Soldados confirmam agressões verbais de Ledur e perseguição a Rodrigo como foi
O juiz Marcos Faleiros, da 7ª Vara Criminal de Cuiabá, deu início na tarde desta sexta (26) as audiências da ação penal instaurada contra a tenente Izadora Ledur de Souza, do Corpo de Bombeiros e outros cinco militares, acusados de causar a morte do aluno Rodrigo Claro, durante um treinamento da corporação, em novembro de 2016.
Gilberto Leite
Tenente Izadora Ledur é acusada de crime de tortura contra Rodrigo
Na ação, também são réus Marcelo Augusto Reveles Carvalho, Thales Emmanuel Da Silva Pereira, Diones Nunes Siqueira, Enéas de Oliveira Xavier e Francisco Alves de Barros. Conforme despacho de Faleiros, serão 37 testemunhas de acusação e defesa. Os seis réus também serão ouvidos.

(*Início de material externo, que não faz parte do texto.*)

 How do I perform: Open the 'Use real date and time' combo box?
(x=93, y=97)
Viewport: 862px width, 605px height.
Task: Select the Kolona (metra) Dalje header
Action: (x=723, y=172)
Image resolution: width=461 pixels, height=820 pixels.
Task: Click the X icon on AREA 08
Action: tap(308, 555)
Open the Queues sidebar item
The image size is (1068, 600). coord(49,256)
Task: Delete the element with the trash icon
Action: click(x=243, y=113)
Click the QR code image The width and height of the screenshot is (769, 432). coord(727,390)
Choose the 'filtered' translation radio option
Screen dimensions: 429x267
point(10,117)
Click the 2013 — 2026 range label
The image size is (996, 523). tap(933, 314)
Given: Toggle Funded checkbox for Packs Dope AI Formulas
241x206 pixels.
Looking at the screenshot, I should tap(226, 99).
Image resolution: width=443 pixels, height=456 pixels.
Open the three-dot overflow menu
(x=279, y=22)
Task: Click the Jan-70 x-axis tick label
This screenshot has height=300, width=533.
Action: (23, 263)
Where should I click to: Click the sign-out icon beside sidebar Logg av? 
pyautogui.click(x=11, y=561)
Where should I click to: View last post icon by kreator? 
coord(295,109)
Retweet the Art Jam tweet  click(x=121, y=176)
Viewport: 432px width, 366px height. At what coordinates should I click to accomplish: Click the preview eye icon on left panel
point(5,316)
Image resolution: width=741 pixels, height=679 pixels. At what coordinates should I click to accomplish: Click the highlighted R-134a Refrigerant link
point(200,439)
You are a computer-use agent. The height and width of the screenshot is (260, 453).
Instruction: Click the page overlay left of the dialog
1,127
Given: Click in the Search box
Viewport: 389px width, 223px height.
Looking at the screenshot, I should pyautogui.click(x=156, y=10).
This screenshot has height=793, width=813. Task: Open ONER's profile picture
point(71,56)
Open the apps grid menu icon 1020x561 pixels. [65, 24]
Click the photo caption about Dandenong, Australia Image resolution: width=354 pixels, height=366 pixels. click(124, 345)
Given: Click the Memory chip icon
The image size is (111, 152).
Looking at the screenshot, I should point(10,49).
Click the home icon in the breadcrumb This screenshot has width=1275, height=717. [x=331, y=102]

O fato ocorreu em 10 de novembro de 2016 durante o treinamento de atividades aquáticas em ambiente natural do 16º curso de formação de soldado bombeiro realizado na Lagoa Trevisan, em Cuiabá.
De acordo com a denúncia, apesar de apresentar excelente condicionamento físico, Rodrigo demonstrou dificuldades para desenvolver atividades, como flutuação e nado livre.
Embora o problema tenha chamado a atenção de todos, os responsáveis pelo treinamento não só ignoraram a situação, como utilizaram-se de métodos totalmente reprováveis, tanto pela corporação militar, quanto pela sociedade civil, para “castigar” os alunos que estavam sob a guarda.
O Ministério Público Estadual destaca que os depoimentos colhidos demonstram que a vítima foi submetida a intenso sofrimento físico e mental com uso de violência. A atitude teria sido a forma utilizada pela tenente Ledur para punir Rodrigo por ele ter apresentado mau desempenho nas atividades dentro da água.
Acrescenta, ainda, que os outros bombeiros presentes no treinamento e também denunciados, mesmo observando as práticas delitivas cometidas pela tenente, quando tinham o dever legal de evitá-las, omitiram socorro a Rodrigo, consentindo assim com a atitude criminosa da denunciada.